5 Myths That Are Hurting Millennial Lawyers — And the Law Firms They Work For
Whether it’s for spending too much money on avocado toast or for “killing off” yet another industry, millennials are in the news all the time. While millennials make headlines daily, this generation is still consistently misunderstood.
The 2018 LMA Southwest Regional Conference broke down millennial lawyer stereotypes in the session “Turning Millennial Lawyers into Marketing Ninjas,” led by Morgan MacLeod of Cubicle Fugitive and Lindsay Bombardier of Lenczner Slaght. The session was centered on Cubicle Fugitive’s recent research study, “A Booming Force in Law: The Millennial Lawyer.”
Below, are five common millennial myths we learned — and the uncomfortable truths law firms must face if they want to retain young talent.
- Millennial career goals are different from older generations.
It may seem like millennials have nothing in common with baby boomers.
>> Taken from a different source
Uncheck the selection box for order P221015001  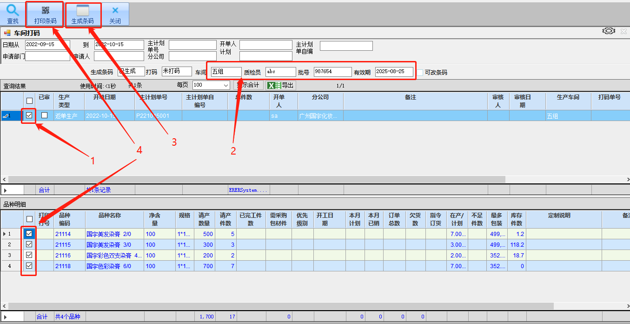coord(29,115)
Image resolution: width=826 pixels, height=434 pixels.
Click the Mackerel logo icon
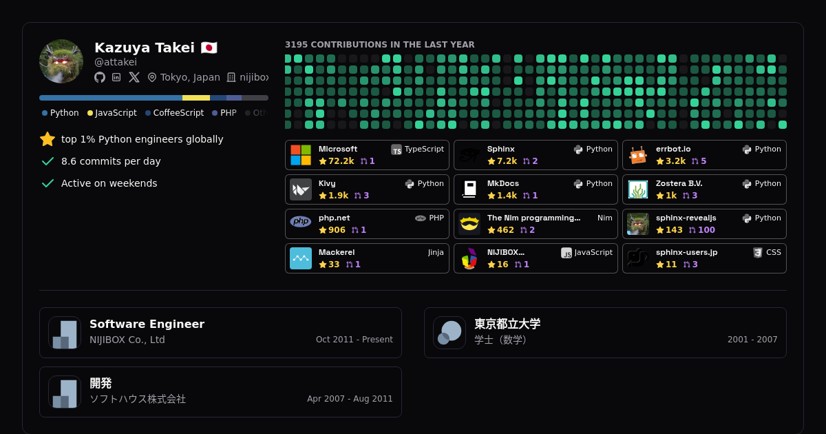pyautogui.click(x=301, y=258)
But they still care about the same benefits that professionals of all ages want: opportunities for growth, competitive wages and a strong employer with a good reputation.
One difference is that millennials tend to care more about doing a job that’s meaningful. They want to be engaged and they want to work for companies that care about their personal well-being. Although this represents a shift from the way firms have operated in the past, it should be an exciting and welcome change. In the right environment, a millennial is likely to be a dedicated and passionate lawyer — and a big asset to the firm.
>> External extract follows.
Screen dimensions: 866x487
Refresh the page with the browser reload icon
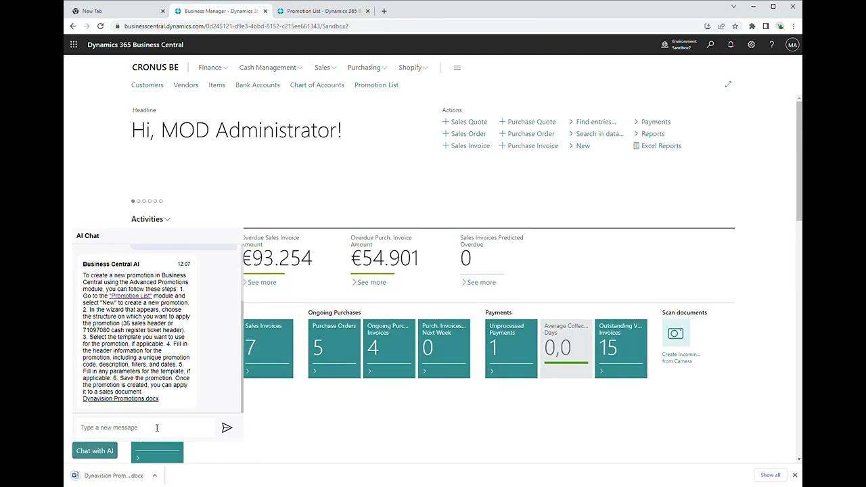coord(100,26)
- Millennials want constant acclaim and trophies.
Millennials have become known as the “certificate of participation” generation. That’s a major oversimplification of what they really want: engagement, feedback and face-to-face interaction. More so than any generation before them, millennial lawyers want to know that they’re doing something worthwhile and rewarding. In fact, it’s the number one characteristic they look for in a law firm, according to Cubicle Fugitive’s report.
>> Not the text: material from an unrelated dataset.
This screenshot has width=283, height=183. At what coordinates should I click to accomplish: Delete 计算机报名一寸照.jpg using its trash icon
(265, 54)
So, how do millennials find that sense of reward? By getting feedback, both positive and negative. Young lawyers are driven to achieve, but they want reassurance that they’re on the right track along the way. If your firm doesn’t prioritize mentorship and feedback, it’s time to make it a permanent part of your culture.
- Millennials are more likely to jump ship.
Perhaps the most persistent millennial stereotype is that none of them stay in a job for more than a few years. But this isn’t true, and there are studies to back it up. The Pew Research Center found that “millennial workers … are just as likely to stick with their employers as their older counterparts in Generation X when they were young adults.” The Cubicle Fugitive report also found that 61 percent of respondents are planning to stay at their current firm and hope to become a partner.
Then why do young lawyers leave their firms? Some simply realize they’d rather work in-house. But 27 percent of respondents said they don’t see any opportunity for growth in their current positions, and one in ten said they were going to leave because of poor firm culture. These issues stem from bad firm management, not from the personality traits of young lawyers. Millennials are loyal, so long as their employers give them a reason to stay.
- Millennials don’t take the initiative to understand their firms.
Alarmingly, 37 percent of millennial lawyers have little to no understanding of their firm’s business strategy. That’s a problem, especially for purpose-driven people who need to know the big picture to connect to their jobs.
To put it bluntly, if associates don’t understand the firm’s strategy, leaders are to blame. Whether it’s just not communicated well enough or, worse, there is no strategy, it’s on the leaders to right the ship. To retain young talent, firms should make sure new associates are introduced to every aspect of the firm and partners need to be transparent about major firm decisions and changes.
- Millennials are digital addicts.
Sure, millennials are comfortable with technology and they can pick up new things in a snap, but it’s dismissive to think that millennials don’t know how to read a book or use a paper and pencil. It’s not a bad thing that young people are more comfortable with email than a fax machine — it’s just the changing of the times.
The real problem here is that many law firms are slow to adapt. Of course, a millennial used to the latest technology is going to stick out in an outdated office. If you overhear your young associates complaining, “I wish we had [inset technology here],” it might be a sign to listen and consider some updates.